Buffer replacement solution during protein purification

Buffer replacement during protein purification

To ensure that the proteins are in the same buffer system as those used in the downstream purification process.That is, the pH value and salt concentration of the environment where the protein is located should be consistent with the purification process, in order to optimize the purification process. Increase the purification multiple, increase the recovery rate, reduce the process cost and so on.

1.Buffer replacement during protein purification

When the buffer environment where the protein is located is not sufficient for subsequent purification, buffer replacement is required.

1. The secreted and expressed protein has more components in the culture medium in the environment where the protein is located, which will affect the subsequent process. At this time, it is necessary to replace the buffer. For example, when the protein secreted and expressed by CHO cells is purified with Ni Focurose 6FF (IDA / IMAC), Due to the complex composition of the medium, which affects the combination of its protein and the nickel column or affects the performance of the nickel column, buffer replacement is required at this time.

2. After ion-exchange chromatography and partial affinity chromatography, such as heparin affinity chromatography and metal chelation affinity chromatography, proteins usually need to remove the high concentration of salt in the eluent of the previous step before continuing the next ion chromatography.
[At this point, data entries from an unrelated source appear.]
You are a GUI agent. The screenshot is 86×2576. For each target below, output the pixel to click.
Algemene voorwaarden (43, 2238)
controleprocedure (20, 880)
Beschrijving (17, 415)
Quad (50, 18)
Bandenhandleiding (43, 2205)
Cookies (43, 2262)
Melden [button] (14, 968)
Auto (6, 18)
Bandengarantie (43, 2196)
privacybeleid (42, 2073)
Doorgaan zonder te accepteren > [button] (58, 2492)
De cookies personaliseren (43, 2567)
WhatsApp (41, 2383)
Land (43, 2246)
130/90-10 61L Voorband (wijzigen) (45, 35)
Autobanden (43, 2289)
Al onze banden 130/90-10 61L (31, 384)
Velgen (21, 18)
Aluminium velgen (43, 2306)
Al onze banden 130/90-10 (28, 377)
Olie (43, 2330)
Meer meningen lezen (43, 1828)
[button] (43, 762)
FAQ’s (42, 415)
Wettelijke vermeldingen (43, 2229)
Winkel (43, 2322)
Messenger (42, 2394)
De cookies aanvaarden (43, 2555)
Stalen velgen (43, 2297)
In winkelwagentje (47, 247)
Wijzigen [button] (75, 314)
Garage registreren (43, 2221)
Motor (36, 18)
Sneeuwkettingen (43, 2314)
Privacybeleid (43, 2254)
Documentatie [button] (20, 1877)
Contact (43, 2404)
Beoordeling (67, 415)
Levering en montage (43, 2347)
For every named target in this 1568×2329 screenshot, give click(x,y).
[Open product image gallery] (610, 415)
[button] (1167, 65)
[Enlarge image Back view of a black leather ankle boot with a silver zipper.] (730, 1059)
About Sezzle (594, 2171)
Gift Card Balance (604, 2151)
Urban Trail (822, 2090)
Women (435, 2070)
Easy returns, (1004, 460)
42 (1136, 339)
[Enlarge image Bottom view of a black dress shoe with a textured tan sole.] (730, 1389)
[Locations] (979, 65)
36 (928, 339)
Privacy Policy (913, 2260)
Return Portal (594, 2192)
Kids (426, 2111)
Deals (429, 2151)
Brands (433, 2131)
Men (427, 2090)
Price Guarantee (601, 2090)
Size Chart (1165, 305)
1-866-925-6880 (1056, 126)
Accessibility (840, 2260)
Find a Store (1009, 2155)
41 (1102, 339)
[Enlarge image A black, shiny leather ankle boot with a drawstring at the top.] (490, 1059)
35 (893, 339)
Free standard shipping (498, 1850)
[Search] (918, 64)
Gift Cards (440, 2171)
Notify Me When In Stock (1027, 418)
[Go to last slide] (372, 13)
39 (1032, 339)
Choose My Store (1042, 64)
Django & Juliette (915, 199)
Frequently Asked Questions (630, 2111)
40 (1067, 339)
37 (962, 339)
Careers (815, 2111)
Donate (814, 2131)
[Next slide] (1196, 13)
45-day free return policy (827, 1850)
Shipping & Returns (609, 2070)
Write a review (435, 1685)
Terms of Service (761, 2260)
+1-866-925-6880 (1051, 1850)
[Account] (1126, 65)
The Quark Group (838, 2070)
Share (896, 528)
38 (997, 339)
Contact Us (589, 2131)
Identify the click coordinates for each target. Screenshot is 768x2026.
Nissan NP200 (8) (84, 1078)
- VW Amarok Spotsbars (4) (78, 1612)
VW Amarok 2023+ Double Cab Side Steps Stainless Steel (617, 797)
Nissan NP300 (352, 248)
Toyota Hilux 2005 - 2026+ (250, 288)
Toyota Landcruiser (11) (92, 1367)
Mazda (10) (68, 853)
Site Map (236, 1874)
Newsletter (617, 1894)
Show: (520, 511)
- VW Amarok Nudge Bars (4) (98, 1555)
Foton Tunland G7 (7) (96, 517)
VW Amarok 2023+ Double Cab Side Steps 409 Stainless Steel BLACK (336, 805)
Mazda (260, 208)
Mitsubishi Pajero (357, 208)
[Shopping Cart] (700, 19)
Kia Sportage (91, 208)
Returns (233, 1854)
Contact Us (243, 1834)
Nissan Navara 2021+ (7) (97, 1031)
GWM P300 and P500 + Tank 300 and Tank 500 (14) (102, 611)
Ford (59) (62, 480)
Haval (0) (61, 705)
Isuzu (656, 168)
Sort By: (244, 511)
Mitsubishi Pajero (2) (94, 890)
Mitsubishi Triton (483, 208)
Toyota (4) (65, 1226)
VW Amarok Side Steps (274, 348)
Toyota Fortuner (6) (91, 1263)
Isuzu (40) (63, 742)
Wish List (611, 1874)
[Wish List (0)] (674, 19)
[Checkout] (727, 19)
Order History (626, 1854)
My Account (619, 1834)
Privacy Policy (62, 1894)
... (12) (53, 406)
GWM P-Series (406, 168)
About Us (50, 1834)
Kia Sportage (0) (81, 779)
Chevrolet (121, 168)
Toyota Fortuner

Desalting is necessary, and the process of desalting is also a process of buffer replacement.

3. After the protein is subjected to ion exchange chromatography and partial affinity chromatography, the salt in the buffer system must usually be reduced to a certain extent before storage, and buffer replacement is also required at this time.

4. After the inclusion body protein is dissolved with denaturing agent, the denaturing agent should be removed in the process of renaturation, which also involves the replacement of buffer.

2.Common methods of buffer replacement

The common methods of buffer replacement mainly include membrane method (dialysis and ultrafiltration) and gel filtration chromatography.In addition, in some cases, dilution can also be used to achieve the replacement of buffer solution. For example, in the process of denaturing agent after inclusion body dissolution, denaturing agent is usually removed by dilution to achieve the purpose of buffer replacement and denaturing agent is removed to complete protein renaturation.

1. Replacement of buffer by dialysis

Dialysis uses a semi-permeable membrane to wrap the protein solution and immerse it in a dialysis buffer. Because the buffer concentration is lower than the concentration inside the membrane, substance exchange occurs on the semi-permeable membrane; however, the protein cannot pass through the semi-permeable membrane, only Small molecules such as salt ions can pass through; therefore, the salt impurities in the protein solution are exchanged to the outside through the semi-permeable membrane.

The larger the volume of dialysis buffer, the greater the driving force of small molecule diffusion.We generally recommend a buffer to sample volume ratio of 100:1, the best is 500:1.When the diffusion rate decreases and the solution on both sides of the membrane tends to equilibrium, the diffusion driving force and dialysis rate of small molecules can be maintained by replacing the buffer.We generally recommend replacing the buffer 2 to 3 times within 12 to 24 hours. The specific arrangement is as follows:

First buffer replacement: 2-3 hours after dialysis begins

Second buffer replacement: 4-5 hours after dialysis begins

Last buffer replacement: before dialysis overnight

Due to the long cycle and the need for a large amount of replacement fluid, the application of dialysis replacement buffer is greatly limited. It is seldom used in industry and is mainly still used in the laboratory. In the laboratory, it is gradually replaced by ultrafiltration tube/ultrafiltration cup and gel filtration chromatography.

2. Gel filtration chromatography

Focudex G-25 gel filtration media is widely used in the desalination and buffer replacement of biological macromolecules. Because of its mild process, it is widely used in biopharmaceutical processes, especially in centrifugal exchange, desalination and buffer replacement after affinity The application is universal.

3. Ultrafiltration

Ultrafiltration method is a membrane filtration method, which takes porous film as the separation medium, and relies on the pressure difference between the two sides of the film as the driving force to separate substances with different molecular weights in the solution, thus playing the role of desalination, concentration, purification and other methods.It has the advantages of no phase conversion, no heating, less energy consumption, mild operating conditions, no need to add chemical reagents, no damage to the heat sensitive drugs and so on.

The ultrafiltration method is relatively mature from the ultrafiltration tube for micro-processing in the laboratory, the ultrafiltration cup for small-volume processing, and the industrial ultrafiltration system technology.

Ultrafiltration is divided into direct pressure ultrafiltration and tangential flow filtration. At present, the industry is mainly tangential flow filtration, which is widely used in desalination and buffer replacement.